START INPUT DATA
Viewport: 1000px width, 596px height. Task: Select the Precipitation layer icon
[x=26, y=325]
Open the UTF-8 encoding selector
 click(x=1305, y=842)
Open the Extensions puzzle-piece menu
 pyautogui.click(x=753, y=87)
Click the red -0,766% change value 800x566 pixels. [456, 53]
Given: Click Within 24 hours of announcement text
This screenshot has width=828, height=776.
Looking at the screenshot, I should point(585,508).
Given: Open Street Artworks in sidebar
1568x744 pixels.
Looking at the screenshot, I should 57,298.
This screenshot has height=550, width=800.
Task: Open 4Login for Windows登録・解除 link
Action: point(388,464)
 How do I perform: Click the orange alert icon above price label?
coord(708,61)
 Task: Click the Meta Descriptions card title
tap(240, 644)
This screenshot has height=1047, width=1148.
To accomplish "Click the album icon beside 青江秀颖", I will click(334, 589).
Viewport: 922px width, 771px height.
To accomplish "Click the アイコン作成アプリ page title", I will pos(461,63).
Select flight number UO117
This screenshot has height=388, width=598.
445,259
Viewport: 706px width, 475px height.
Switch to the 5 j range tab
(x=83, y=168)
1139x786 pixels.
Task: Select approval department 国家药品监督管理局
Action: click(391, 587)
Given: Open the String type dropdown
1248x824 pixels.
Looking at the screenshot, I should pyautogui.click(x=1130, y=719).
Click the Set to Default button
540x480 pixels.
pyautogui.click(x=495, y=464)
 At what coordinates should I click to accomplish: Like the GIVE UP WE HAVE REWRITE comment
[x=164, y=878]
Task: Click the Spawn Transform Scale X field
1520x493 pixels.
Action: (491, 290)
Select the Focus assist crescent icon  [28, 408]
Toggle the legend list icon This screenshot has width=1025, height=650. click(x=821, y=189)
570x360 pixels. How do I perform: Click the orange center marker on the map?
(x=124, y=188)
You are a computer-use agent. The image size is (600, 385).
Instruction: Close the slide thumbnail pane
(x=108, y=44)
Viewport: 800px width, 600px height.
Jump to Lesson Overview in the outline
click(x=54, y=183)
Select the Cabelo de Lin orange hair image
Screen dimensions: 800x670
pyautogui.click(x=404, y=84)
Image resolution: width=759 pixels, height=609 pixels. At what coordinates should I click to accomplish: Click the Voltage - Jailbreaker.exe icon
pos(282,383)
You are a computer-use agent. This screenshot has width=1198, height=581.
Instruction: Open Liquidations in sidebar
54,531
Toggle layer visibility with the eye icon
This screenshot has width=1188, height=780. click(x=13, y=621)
END INPUT DATA
• AIM OF THE TASK:
Report the total of lines above containing the string "computer", and write nothing besides it.

• EXERCISE SOLUTION:
2